Western Oregon University’s new live-learn residence hall Ackerman Hall, a building designed and constructed for Leadership in Energy and Environmental Design (LEED) Platinum certification, was named after an important figure in the university’s history, John Henry Ackerman. Ackerman was President of Oregon Normal School from 1911 to 1921.
Ackerman’s commitment to students was paramount to his mission both during his entire career and while he was president of Oregon Normal School. In 1911, Ackerman tackled the task of reopening the Oregon State Normal School in Monmouth, which had closed the previous year due to lack of state funding. Ackerman reopened the school and served as president of the newly renamed Oregon Normal School. As president, Ackerman oversaw the construction of many new buildings on campus, including the school’s first dormitory, later named Todd Hall, and the gymnasium, now known as Maple Hall. In 1920, Ackerman fought for the passage of a millage bill to establish adequate and stable funding for the ONS. He was also a supporter of tax measures designed to improve the conditions of rural schools which saw substantial improvement during his tenure.
Another highlight of Ackerman’s career was the effort he made to create a more diversified and strong faculty. It was the usual practice among normal schools and colleges, particularly in the pioneer west, to employ a substantial number of their own graduates as teachers. It is notable that Ackerman avoided this practice. Ackerman sought to recruit faculty from other parts of the country. Ackerman died of a sudden stroke in 1921 and he left behind a legacy of family, friends and students that greatly admired him and his work to improve educational standards and quality in Oregon.
Brothers Fred and Jim Carleton, toured the building toward the end of the construction process. Although neither were able to meet their great-grandfather, John Henry Ackerman as they were born after his death, they know that he would be proud to have his name on such an innovative building that reflects his own trendsetting ways.
Jim admires the quality of the building as well as the project's concept and adds that his family is honored by this recognition, especially his sister, Pat, and cousin, Jerry, who were unable to make this first inpection of the site. “We loved it! I’m really anxious to get my son down there to see it, he’s an architect. It’s a new concept in my way of thinking and it's really refreshing. I am really encouraged by what’s going on.”

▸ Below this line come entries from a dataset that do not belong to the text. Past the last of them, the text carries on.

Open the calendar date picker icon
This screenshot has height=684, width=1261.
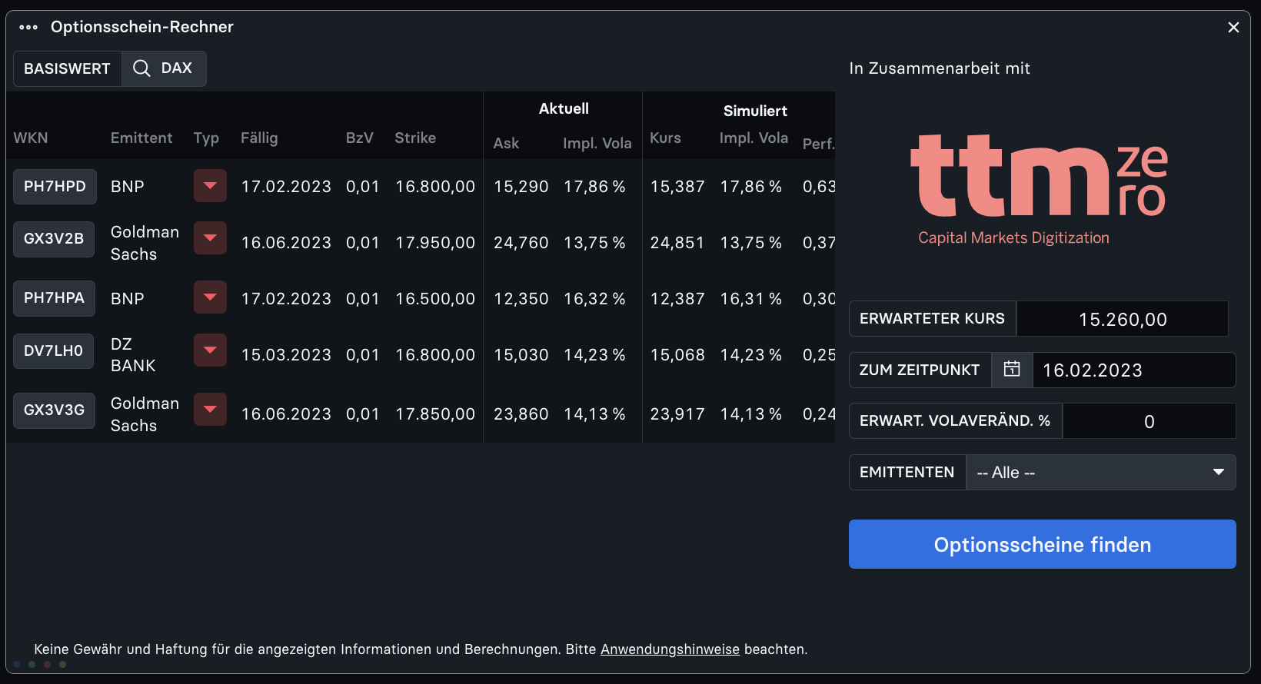point(1012,370)
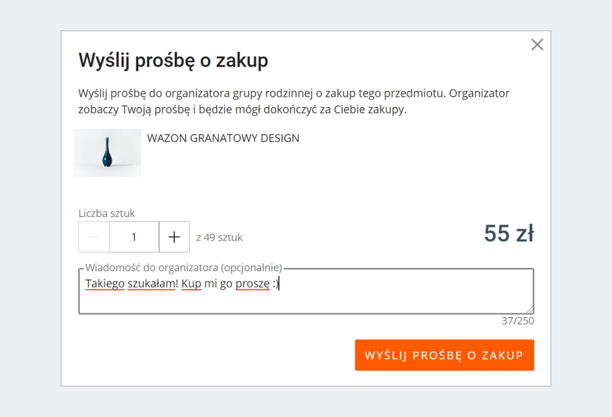The height and width of the screenshot is (417, 612).
Task: Click inside the quantity number field
Action: [x=134, y=237]
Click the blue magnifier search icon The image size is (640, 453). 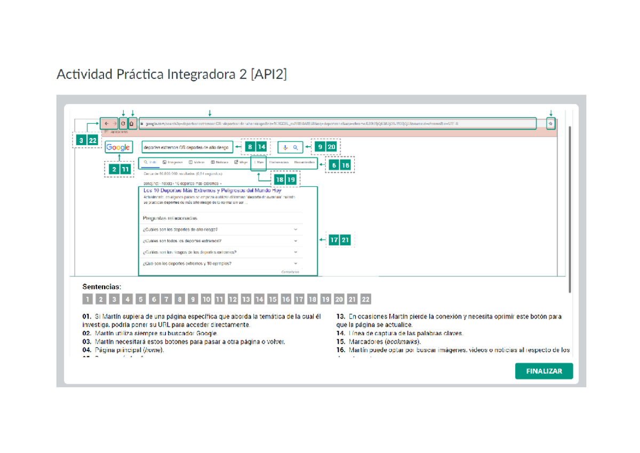pos(295,147)
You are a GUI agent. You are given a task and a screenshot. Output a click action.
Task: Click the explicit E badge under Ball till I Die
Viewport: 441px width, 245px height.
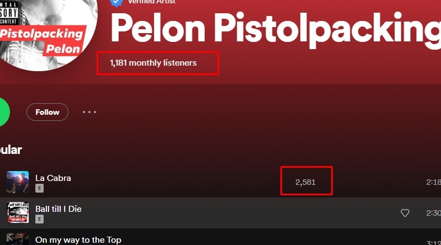[39, 219]
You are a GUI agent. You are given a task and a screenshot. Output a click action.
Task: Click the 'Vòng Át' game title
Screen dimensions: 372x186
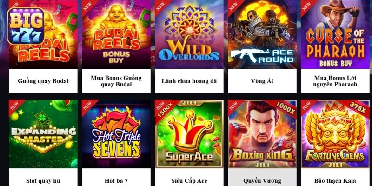[262, 81]
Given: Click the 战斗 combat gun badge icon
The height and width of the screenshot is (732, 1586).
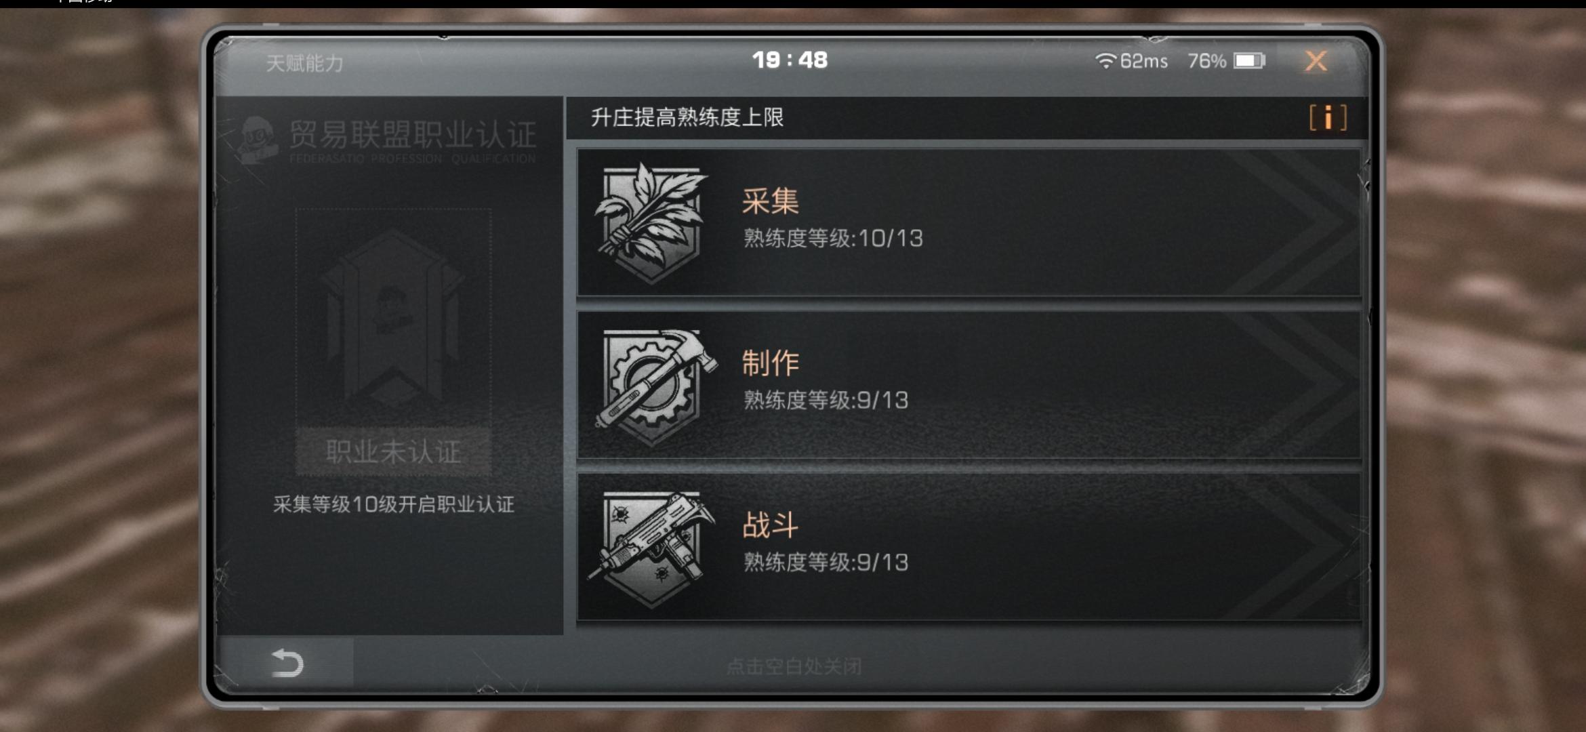Looking at the screenshot, I should (x=651, y=548).
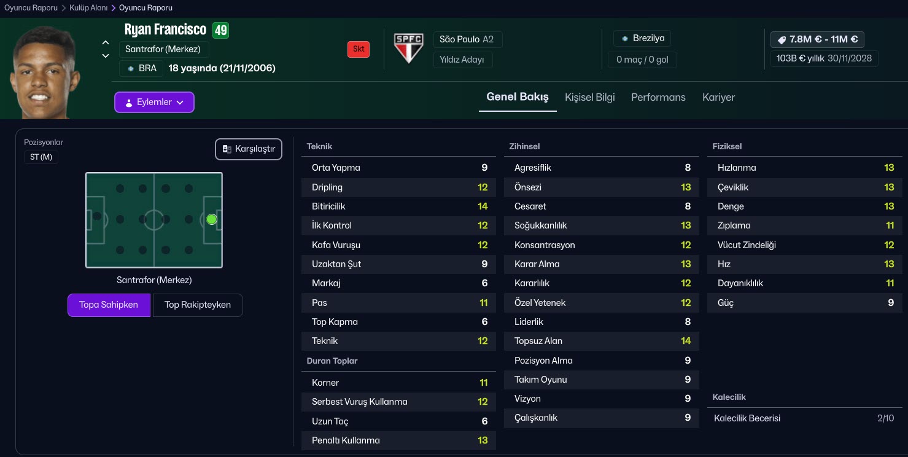Open the Kariyer tab
Screen dimensions: 908x457
click(x=718, y=97)
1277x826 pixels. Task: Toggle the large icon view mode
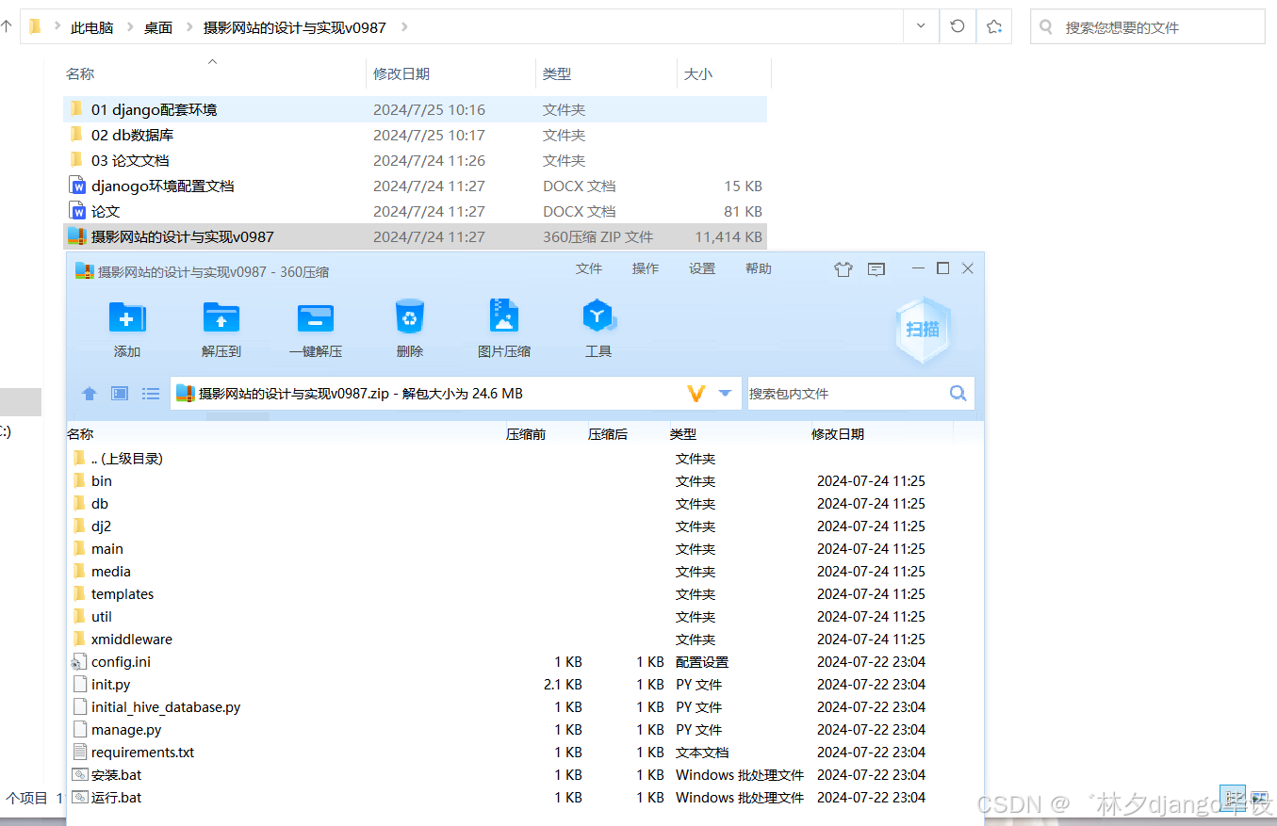[119, 394]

Ackerman Hall has been constructed with numerous sustainable and green features for lighting, heating, air, water usage and more. Here's a closer look at some of those features.
Grove wood repurposed
A number of trees were removed from the more unusable third of the Grove due to the severe storm in 2008 and construction of Ackerman Hall. Those trees have been repurposed within the building in a number of ways, including stump tables and wall paneling in the lobby, transaction tables for the University Housing office, paneling in the main stairwell, and a butcher block in the kitchen on the fourth floor.
Resident room electric usage
Each student’s room has some features that help control electric usage. The main lights work on a system that turn off when there is no movement in the room for a period of time (e.g. sleeping or no one in the room). Also, there are “green plugs” that turn off when the main lights do. Students are encouraged to plug in items that aren’t always in use into these plugs. In the lobby of the building there will be an energy monitoring board showing the energy usage for each 33-person community. The hope is that displaying the usage will foster a competitive spirit to try for low energy usage.
Every wing of the building has a laptop bar with wired plugins (and the whole building has wireless access) that is made of recycled paper stone and steel (which is what construction manager, Brad Huggins has his hand on).
On the roof are solar ducts that help to heat the outside air and pump it into the building (reducing the energy costs for heating). There are also solar water ducts on the roof heating water, to reduce energy costs for heating water. Ackerman Hall is expected to have 50 percent less water usage and 45 percent less energy usage than similarly sized residence halls.
Rainwater harvesting tank
One of the major sustainable features of Ackerman Hall is rainwater harvesting. A 30,000 gallon tank collects rain water, which is then processed and used for toilet flushing in the building. Another art installation by Murch is a granite sculpture that spurts out droplets of water to show when the tank is processing water.
1% for art
The surface of the courtyard is made of Filter Pave (recycled glass) instead of concrete. Water filters through the material to the soil instead of relying on storm drains to carry the water to be chemically treated. This is only the second use of Filter Pave on the West Coast. The surface also features installed art by Anna Valentina Murch, who designed stainless steel pieces that look like raindrops when viewed from above.
Other green features
• The walls have three times the amount of insulation required by code to help reduce energy costs.
• There are also many large energy efficient windows that feed in daylight, reducing the need for electric light.
• A soy-based sealant was used throughout the construction.
• Signage throughout the building will explain the sustainable elements.
• Behavioral practices to residential living, such as recycling are encouraged. Receptacles have been placed in public areas to encourage participation.
• The elevators use vegetable oil instead of hydraulic oil to operate.